Poeta, dramaturgo e novelista, Mendes de Carvalho (1927-1988), foi também na vida um homem de sete instrumentos, sempre muito próximo de grupos teatrais ("Casa da Comédia", "Teatro Estúdio de Lisboa e "Clube Palco"), orientou páginas literárias e colaborou em jornais e revistas literárias com poemas, artigos e ensaios sobre literatura e artes plásticas. Mas, passados treze anos sobre a sua morte, a poesia crítica e satírica de Mendes de Carvalho está hoje praticamente esquecida e os seus livros andam perdidos no silêncio das bibliotecas ou nas mãos de amigos que ainda teimam em reler os Poemas de Ponta & Mola ou as Cantigas de Amor & Maldizer, ainda e sempre na lembrança de o ouvir explicar o verdadeiro lugar de seu nascimento: "O autor nasceu no Alcaide, pequena aldeia que aparece nos mapas decentes. Ali aprendeu as primeiras letras. Na capital, as segundas, as terceiras e outras. Mas foi de facto em Lisboa que, tendo começado a sonetar antes de romper a barba, se tornou afinal anti-sonetista".

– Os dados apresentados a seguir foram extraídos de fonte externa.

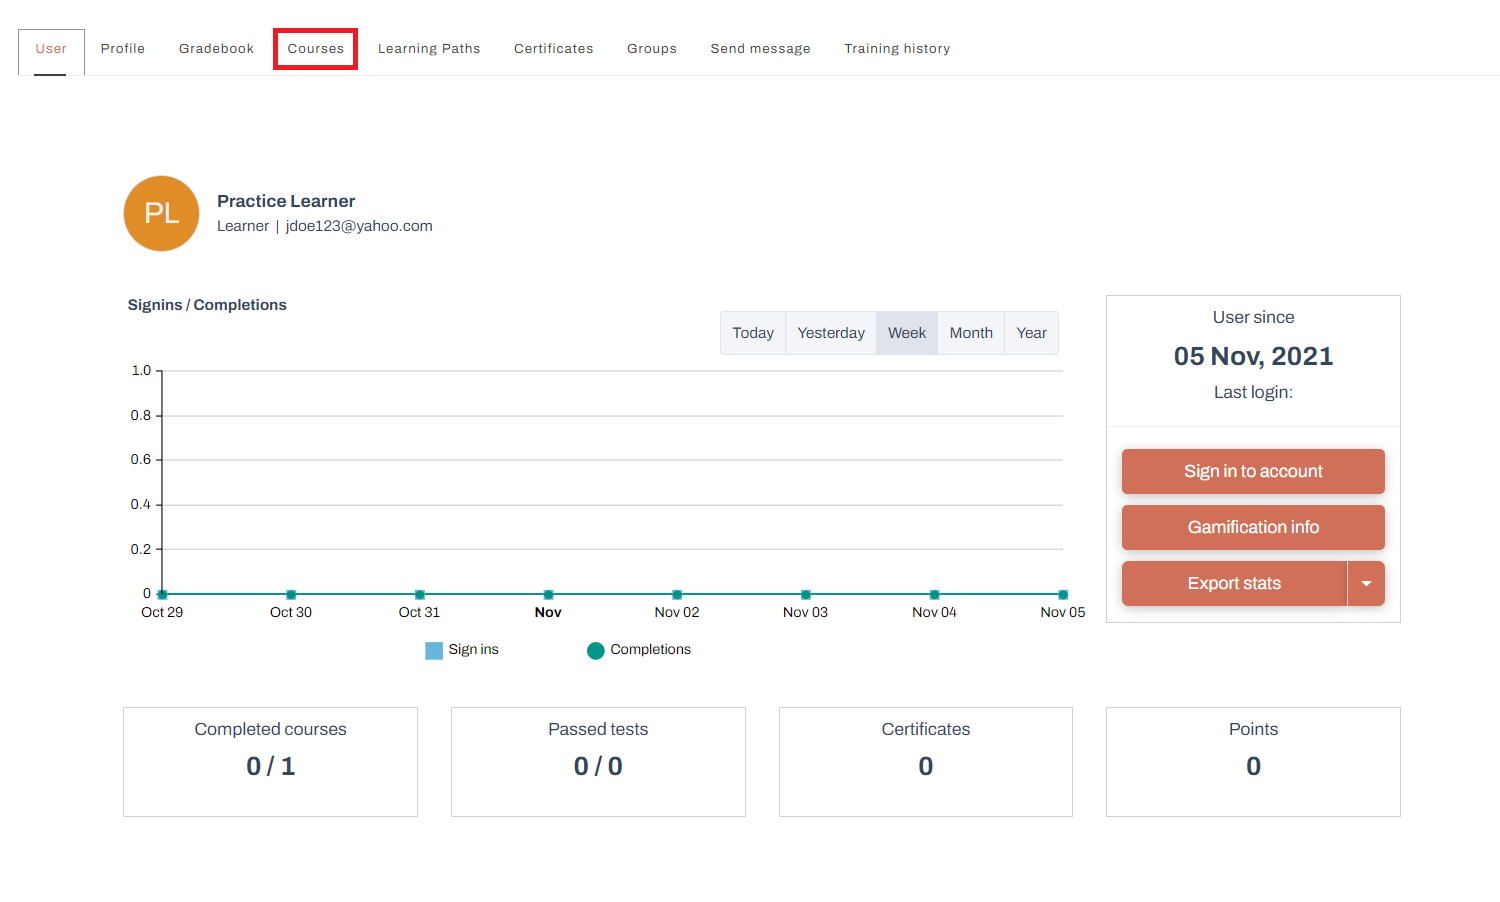Expand the Export stats dropdown arrow
Screen dimensions: 1500x902
(1367, 583)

Ao contrário do que acontece com a maioria das tradicionais "cantigas de escárnio e maldizer", cujo tom satírico abdicam quase inteiramente de uma função social e colectiva, não sendo nunca uma arma de luta política e definindo-se apenas na dimensão da crítica individual e subjectiva ou mergulhando no debate ligeiro ou grotesco, a sátira na literatura portuguesa evidenciou-se com maior relevo, como se sabe, a partir do Cancioneiro Geral. Mas, sendo um dos géneros literários mais fecundos de toda a nossa criação literária ao longo dos séculos, pode dizer-se que a sátira perdeu na moderna literatura - com excepção de um ou outro caso mais evidente - quase toda a razão de ser.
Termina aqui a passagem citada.